A menudo, detrás de estas cifras se esconden historias personales devastadoras. Consideremos a una mujer de 28 años con dos hijos que llega tarde a un hospital tras haber esperado un taxi que nunca llegó. Su situación crítica no solo es resultado de complicaciones obstétricas, sino de un sistema de salud que falla en proporcionar atención adecuada y rápida. En ese relato, el número no basta; se necesita escuchar los ecos de su dolor en las vidas que deja atrás.
La mortalidad materna no solo afecta a la madre; a menudo deja huellas profundas en su familia y comunidad. Nos encontramos con historias de orfandad, donde los niños quedan sin el aliento materno que es vital para su desarrollo emocional y social. Un padre que pierde a su pareja puede encontrar su vida desmoronada, mientras que los abuelos se ven obligados a subir a roles que nunca imaginaron asumir.
Hoy es imperativo dar un paso más allá de la mera estadística. La realidad de las muertes maternas exige no solo un conteo, sino una narración que humanice y visibilice estas tragedias. A través de un enfoque que combine datos y relatos personales, podemos avanzar hacia una comprensión más profunda de sus consecuencias.

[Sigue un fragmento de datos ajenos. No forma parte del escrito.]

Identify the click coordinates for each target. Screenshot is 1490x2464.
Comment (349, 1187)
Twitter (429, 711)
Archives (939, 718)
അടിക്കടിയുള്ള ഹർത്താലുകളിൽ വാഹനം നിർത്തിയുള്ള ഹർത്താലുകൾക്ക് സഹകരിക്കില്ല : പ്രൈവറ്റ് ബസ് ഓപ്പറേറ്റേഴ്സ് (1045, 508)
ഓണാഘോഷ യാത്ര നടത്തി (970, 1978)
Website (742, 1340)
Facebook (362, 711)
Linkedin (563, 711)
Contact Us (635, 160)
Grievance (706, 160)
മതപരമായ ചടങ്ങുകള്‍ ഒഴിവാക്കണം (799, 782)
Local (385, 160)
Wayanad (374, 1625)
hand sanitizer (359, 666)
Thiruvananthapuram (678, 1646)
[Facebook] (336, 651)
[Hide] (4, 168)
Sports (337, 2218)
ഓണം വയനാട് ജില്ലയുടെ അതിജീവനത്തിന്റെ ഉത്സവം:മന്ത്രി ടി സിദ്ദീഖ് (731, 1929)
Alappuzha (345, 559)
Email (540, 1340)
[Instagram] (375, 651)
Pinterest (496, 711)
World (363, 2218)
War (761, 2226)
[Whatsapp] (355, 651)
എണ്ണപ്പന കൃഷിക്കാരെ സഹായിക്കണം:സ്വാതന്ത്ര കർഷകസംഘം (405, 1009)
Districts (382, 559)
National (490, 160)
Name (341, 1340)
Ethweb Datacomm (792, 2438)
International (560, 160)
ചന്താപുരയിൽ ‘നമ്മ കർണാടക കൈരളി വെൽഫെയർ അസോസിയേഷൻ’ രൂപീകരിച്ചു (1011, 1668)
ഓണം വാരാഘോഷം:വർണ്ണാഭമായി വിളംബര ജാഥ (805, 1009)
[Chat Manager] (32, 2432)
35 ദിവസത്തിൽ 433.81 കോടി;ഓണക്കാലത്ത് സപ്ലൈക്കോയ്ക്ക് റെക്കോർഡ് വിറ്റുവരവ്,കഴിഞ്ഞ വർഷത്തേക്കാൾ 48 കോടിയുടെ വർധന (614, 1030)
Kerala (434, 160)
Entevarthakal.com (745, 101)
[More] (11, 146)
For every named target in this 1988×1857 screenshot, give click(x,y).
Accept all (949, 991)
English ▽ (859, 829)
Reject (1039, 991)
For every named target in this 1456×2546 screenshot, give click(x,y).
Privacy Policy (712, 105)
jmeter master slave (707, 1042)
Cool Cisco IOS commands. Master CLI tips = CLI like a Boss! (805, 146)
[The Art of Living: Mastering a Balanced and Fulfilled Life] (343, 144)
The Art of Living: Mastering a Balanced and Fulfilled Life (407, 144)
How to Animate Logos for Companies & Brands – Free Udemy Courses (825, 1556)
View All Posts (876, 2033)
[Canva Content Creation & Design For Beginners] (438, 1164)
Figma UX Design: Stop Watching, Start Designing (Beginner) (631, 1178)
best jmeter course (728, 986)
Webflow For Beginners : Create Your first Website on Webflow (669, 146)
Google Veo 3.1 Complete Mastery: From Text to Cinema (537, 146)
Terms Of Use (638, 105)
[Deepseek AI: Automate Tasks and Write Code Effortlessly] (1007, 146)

Por ello, recordar las muertes maternas el Día de las Madres debe ser solo un primer paso. La verdadera conmemoración comienza más allá de las flores y los homenajes. Requiere de un compromiso continuo para garantizar que cada mujer reciba la atención que necesita y merece, para que ninguna madre más tenga que ser recordada solo como un número. Este tema exige nuestro enfoque constante y nuestra vigilancia, para cambiar la narrativa y evitar que se repita en el futuro.